It's a bit hard to answer very specifically because so much depends on your individual setup, your cham species and age, the temps and humidity you are trying to maintain in your location. I think most of us use a combination of drippers and hand or auto misting to regulate cage moisture. You want two basic things...to provide moving water for the cham to drink directly, and to raise the cage air humidity. Personally, I never got along all that well with drippers starting years ago with medical supply IV setups to the drippers sold by herp stores. I just never got the drip rate or duration I wanted. They either dripped too fast and emptied the jug before the cham decided it wanted to get a drink, or they dripped too slow and never captured the cham's attention or clogged completely. If your cham happens to be thirsty it may notice the dripping and take action sooner than one that isn't. The dripper may not last long enough for a thorough drink if your cham doesn't happen to learn that's where to go for water. Not all chams take to a dripper so don't assume yours will.

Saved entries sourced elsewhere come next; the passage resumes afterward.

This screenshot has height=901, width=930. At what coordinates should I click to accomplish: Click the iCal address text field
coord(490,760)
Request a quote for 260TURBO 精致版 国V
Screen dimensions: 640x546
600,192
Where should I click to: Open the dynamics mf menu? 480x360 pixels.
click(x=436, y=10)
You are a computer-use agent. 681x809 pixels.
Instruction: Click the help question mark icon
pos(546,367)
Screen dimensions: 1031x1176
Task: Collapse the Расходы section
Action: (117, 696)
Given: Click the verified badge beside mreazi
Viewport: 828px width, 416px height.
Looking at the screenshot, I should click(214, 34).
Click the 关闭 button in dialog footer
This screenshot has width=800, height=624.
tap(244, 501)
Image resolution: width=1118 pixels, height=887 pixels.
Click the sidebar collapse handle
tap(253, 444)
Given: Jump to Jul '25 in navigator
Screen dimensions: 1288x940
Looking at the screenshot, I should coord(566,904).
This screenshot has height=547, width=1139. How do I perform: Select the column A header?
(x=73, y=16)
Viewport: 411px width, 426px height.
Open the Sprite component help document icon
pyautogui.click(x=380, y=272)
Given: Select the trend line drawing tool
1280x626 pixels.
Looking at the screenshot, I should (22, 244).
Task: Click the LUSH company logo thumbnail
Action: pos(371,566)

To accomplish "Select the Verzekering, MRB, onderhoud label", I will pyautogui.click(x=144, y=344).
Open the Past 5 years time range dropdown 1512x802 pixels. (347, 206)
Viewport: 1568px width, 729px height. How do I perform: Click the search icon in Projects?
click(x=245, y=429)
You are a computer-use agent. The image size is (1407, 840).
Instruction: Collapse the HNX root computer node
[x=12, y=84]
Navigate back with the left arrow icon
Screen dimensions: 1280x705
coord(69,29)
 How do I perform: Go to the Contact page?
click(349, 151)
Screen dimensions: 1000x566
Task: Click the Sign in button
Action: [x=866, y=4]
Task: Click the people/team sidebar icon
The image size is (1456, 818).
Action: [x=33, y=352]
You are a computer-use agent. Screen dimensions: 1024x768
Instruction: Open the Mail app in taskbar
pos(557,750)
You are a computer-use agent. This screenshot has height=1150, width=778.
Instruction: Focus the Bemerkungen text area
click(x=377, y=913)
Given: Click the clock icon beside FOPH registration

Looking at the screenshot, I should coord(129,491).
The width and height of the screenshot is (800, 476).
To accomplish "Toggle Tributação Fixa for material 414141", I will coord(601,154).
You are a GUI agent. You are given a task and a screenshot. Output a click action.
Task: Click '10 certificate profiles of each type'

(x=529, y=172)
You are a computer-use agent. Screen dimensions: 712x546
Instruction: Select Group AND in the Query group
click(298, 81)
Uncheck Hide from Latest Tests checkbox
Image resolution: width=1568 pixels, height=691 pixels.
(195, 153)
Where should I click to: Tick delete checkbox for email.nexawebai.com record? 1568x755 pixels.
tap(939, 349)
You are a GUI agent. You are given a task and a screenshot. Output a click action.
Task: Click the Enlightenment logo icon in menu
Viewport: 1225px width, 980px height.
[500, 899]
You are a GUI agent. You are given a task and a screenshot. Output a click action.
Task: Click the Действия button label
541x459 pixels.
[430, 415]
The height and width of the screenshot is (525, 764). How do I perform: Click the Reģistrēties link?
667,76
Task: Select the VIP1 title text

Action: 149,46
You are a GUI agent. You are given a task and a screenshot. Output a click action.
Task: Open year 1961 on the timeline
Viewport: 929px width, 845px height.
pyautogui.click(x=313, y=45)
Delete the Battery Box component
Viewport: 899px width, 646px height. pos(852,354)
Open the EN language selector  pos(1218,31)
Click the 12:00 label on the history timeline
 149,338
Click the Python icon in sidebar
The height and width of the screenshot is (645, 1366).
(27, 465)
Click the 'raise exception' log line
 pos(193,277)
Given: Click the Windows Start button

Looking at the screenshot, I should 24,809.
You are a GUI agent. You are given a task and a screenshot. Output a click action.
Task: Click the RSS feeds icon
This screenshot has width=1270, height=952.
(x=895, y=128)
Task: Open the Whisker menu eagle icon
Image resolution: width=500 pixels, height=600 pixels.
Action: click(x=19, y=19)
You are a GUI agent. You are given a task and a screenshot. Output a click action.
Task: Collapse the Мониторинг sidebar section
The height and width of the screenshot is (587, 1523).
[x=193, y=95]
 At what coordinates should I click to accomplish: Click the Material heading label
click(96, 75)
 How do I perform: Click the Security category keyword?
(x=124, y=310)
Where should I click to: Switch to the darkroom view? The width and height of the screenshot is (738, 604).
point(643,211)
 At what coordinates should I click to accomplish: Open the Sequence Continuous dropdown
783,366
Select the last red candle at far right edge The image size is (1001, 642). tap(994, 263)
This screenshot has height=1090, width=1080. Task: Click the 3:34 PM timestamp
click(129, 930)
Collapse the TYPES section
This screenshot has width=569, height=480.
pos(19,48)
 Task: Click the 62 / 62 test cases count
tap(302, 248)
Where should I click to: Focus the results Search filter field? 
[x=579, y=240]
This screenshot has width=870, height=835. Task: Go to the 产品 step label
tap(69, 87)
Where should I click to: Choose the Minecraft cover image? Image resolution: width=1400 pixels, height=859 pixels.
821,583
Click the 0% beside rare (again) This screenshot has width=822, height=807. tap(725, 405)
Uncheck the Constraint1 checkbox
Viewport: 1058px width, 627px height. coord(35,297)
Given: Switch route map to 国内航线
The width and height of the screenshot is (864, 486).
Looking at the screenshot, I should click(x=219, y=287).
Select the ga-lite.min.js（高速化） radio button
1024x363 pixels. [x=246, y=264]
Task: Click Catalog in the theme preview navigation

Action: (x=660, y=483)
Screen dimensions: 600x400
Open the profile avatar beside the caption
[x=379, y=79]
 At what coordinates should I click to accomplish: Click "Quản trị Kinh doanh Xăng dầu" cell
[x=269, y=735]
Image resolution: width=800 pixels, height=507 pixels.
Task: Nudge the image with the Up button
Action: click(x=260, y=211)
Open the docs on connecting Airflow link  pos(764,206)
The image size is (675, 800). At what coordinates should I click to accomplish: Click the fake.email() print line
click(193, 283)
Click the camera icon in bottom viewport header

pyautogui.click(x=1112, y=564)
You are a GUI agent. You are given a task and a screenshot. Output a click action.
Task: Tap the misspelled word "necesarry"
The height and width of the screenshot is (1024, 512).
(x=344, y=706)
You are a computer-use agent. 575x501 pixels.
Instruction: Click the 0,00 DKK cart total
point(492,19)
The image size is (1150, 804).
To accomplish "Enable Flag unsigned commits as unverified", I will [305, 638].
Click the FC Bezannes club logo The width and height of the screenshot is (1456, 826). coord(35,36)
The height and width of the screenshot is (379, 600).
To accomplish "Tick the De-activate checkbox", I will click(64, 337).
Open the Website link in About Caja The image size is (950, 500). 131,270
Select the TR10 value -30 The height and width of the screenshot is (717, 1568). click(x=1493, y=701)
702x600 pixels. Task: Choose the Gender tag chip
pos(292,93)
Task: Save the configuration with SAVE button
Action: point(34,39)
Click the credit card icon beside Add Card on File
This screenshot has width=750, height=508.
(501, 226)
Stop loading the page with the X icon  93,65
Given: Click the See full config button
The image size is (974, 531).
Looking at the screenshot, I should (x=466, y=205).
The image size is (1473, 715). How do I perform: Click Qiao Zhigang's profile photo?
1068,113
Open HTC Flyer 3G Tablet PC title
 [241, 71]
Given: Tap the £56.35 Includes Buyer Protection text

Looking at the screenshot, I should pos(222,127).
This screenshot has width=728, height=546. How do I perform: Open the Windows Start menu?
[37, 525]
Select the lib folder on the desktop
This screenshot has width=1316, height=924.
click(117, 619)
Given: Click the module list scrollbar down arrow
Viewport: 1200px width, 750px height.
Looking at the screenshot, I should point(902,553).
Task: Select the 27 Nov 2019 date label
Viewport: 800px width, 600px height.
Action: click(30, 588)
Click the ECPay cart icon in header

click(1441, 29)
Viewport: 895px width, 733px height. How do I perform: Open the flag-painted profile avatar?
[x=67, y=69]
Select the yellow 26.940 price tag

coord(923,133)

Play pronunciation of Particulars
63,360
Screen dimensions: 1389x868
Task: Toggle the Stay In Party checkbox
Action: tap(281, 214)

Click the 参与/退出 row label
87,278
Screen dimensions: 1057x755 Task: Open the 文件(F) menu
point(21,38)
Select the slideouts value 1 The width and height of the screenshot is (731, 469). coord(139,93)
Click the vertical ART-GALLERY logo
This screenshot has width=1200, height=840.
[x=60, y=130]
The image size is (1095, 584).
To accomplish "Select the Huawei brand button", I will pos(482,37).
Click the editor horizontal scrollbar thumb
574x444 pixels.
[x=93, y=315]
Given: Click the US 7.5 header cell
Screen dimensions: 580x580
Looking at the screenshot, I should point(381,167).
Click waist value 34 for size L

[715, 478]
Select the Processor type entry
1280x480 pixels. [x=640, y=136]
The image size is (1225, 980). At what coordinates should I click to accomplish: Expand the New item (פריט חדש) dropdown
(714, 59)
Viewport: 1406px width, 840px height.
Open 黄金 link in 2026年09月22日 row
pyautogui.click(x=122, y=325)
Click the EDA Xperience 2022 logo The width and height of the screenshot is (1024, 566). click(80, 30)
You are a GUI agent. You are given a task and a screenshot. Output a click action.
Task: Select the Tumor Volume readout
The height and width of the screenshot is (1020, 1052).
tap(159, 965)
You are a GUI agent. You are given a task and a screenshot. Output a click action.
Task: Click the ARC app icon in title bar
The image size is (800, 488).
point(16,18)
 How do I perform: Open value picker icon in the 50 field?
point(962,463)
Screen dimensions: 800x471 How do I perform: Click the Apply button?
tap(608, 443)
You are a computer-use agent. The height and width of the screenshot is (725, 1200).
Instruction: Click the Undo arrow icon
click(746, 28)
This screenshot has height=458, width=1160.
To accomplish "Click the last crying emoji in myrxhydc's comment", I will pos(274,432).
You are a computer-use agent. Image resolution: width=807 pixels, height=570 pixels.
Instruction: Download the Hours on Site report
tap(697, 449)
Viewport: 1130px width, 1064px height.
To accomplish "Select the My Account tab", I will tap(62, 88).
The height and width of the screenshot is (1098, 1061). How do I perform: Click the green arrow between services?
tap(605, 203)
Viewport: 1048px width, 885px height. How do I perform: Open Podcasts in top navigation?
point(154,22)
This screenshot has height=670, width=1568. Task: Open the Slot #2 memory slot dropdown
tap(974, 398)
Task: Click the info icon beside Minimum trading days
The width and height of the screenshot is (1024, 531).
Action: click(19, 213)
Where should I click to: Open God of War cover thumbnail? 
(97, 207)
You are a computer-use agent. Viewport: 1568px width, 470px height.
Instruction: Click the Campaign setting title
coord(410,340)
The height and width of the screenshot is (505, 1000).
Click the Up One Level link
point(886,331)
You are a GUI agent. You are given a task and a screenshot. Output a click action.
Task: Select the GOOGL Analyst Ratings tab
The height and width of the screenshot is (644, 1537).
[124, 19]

Once you start the dripper let it run until the jug is empty. The drip rate you'll have to experiment with yourself as every setup and every dripper is going to behave a little differently. No dripper is going to create so much splashing that it drowns the cage as long as you have the right sized catch pan below. If your dripper jug is a quart size you'll need a quart size catch pan below.
You want to arrange the dripper tube so the droplets splash the surface of a leaf or clump of leaves and even get partially held there, partially pool on the top, or at least create motion to attract the cham's attention. It seems simpler to just aim the drip into a plant pot, but you can end up rotting and killing the plant. Don't bother trying.
Many chams tend to start drinking if you mist the cage first, then set the dripper going once they have the idea that its time for a drink (like during or right after rain in the wild...I think of it as priming the pump).
A dripper alone in a screen cage won't usually be enough moisture to maintain cage humidity on its own. There isn't enough water volume evaporating all over the cage surfaces.
My own watering preference is still hand misting (or auto misting depending on where I live, work schedule, and the climate) with some extra ultrasonic fogging as necessary during drier seasons.